Reproduce all of the entries below exactly, without images.

[Start of Attachment]

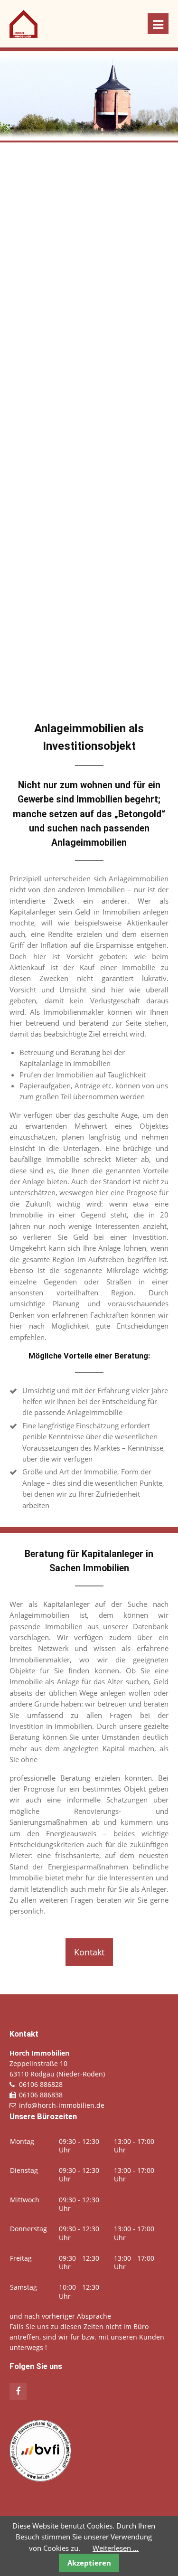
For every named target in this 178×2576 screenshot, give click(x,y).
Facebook (18, 2391)
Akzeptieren (89, 2562)
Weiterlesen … (116, 2548)
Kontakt (89, 1952)
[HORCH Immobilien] (23, 35)
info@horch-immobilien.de (61, 2105)
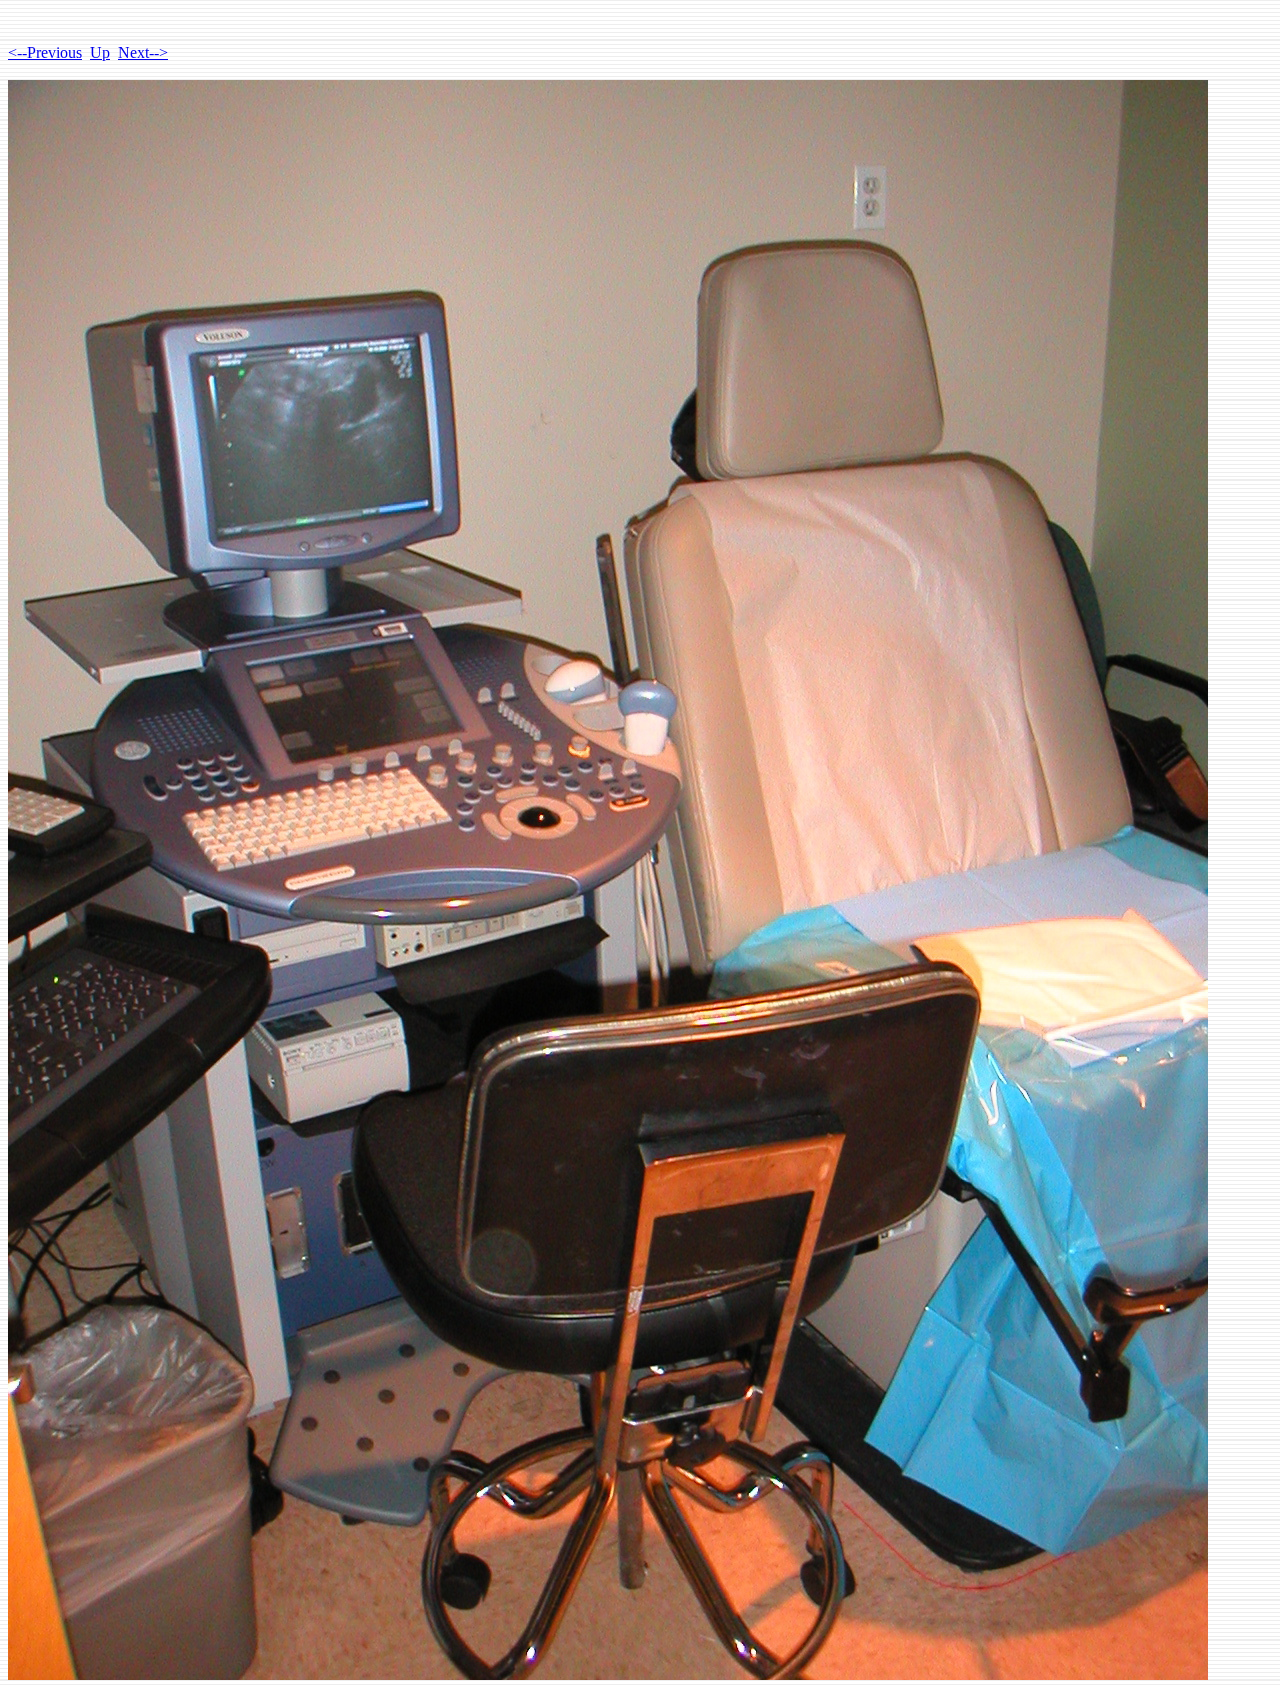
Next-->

[End of Attachment]

▸ **EXERCISE ANSWER**
For every named target in this 178×2576 screenshot, give click(x,y).
Facebook (18, 2391)
Akzeptieren (89, 2562)
Weiterlesen … (116, 2548)
Kontakt (89, 1952)
[HORCH Immobilien] (23, 35)
info@horch-immobilien.de (61, 2105)
Next-->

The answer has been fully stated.